Moonface With Siinai - Heartbreaking Bravery
- Written by Russell Warfield
It’s getting harder and harder to tell exactly what Moonface ‘is’. Introduced as a sort-of side project to the sort-of side project Sunset Rubdown, the ‘band’ released its debut full length release last year, a weird (although, with Krug you can pretty much take that as read) collection of drawn out organ-based pop experiments. A year later, Moonface’s follow up takes an (un)predictably different direction: a dense and heavy hearted suite of break up songs, supported by the slowly expanding backdrops of Icelandic band Siinai’s kraut-rock stylings. It seems that Moonface (like Sunset Rubdown was before it) ‘is’ - if anything - a catch-all name permitting Krug to chase his eccentric musical whims down album-long alleyways. Which is to say that Moonface remains very welcome indeed.
The point that Krug commits to a singular focus for album-long running times is a crucial one, meaning that while Moonface resists any fixed identity, the individual records released under its name aren’t scattershot flingings of mud at a wall - they instead explore a particular style or sound, creating an immersive listen. The last Wolf Parade LP - a similarly collaborative effort - zig-zagged distractingly between styles and sounds, feeling like a dumping ground for ideas not deemed exciting enough for the two songwriters’ more adventurous side projects. Heartbreaking Bravery by contrast, despite being an even more resolutely ‘collaborative’ piece, coalesces into a distinctly rounded whole, resulting in Krug’s most tightly focussed and unified collection of songs (or, more accurately, album) since at least Dragonslayer - maybe of his entire career.

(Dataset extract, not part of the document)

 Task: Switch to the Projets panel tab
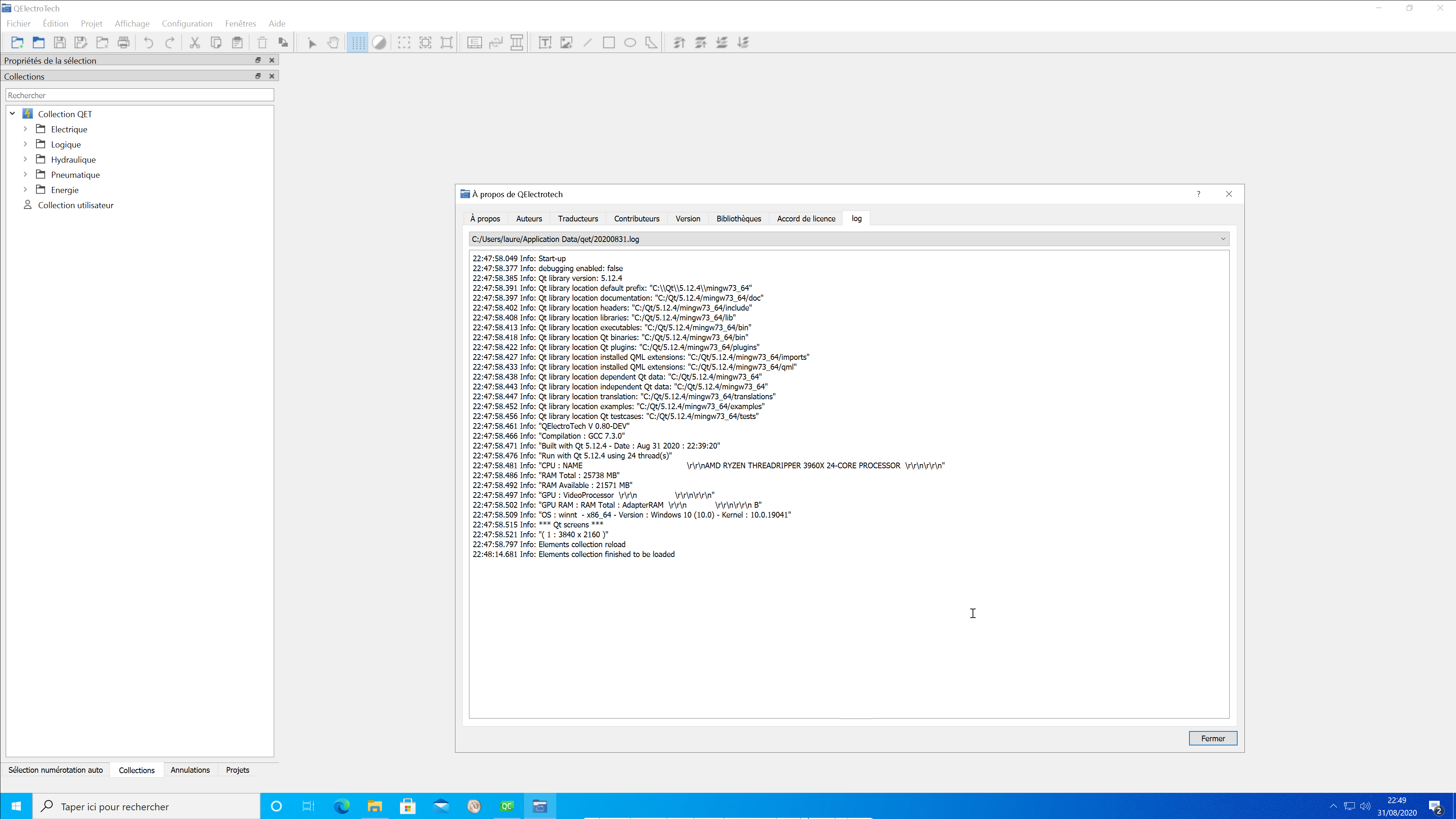click(x=237, y=770)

Krug and Siiani lay out all their cards in the opening track, and stick to their guns for the remaining nine. Sporting the idiocentric lyricism and vocal work traditionally associated with Krug, these songs march (although, I nearly said ‘plod’) forwards with a robust mid-tempo stride, the arrangements intensifying not through increases of tempo or sharply shifting dynamics, but through subtle movements in the textural patchwork of looping phrases and droning synths. Although these songs do loosely adhere to verse-chorus structures, they don’t feel structured with a pop-instinct for build and release in mind. Instead, these tracks feel like they originally existed as an extended instrumental suite - intricate rhythm sounds and hypnotic repetition taking their sweet time to deliver payoffs in the most subtle manner possible.
Heartbreaking Bravery’s singular focus is at once its greatest strength and its primary downfall. While it’s definitely true to say that these ten tracks feel part of a satisfyingly indivisible whole, it also means that (especially since it hinges so strongly on repetition and metronomic mid-tempo paces) the record sags at several points along the ride, the listener gasping for a little dynamism and diversity. The brief moments where the album displays a bit of spunk (the shattering synth line on ‘I’m Not The Phoneix Yet’; the shimmering dance texture of ‘Shitty City’) are welcome beacons seeming all the brighter in the midst of an album which frequently feels like its wading through tar. As the self-consciously epic closer ‘Lay Your Cheek On Down’ moves through its paces, you might have long since lost patience with Krug’s melodramatic indulgence and tight adherence to the album’s proggy sound. For all its plentiful merits and frequent instances of dark beauty, Heartbreaking Bravery is arguably overlong, and certainly difficult to cherry-pick your way through. But for the listener who commits to the album’s sound with the same patience that Krug and Siinai have, there’s a lot to reward discerning ears and existing Krug fans.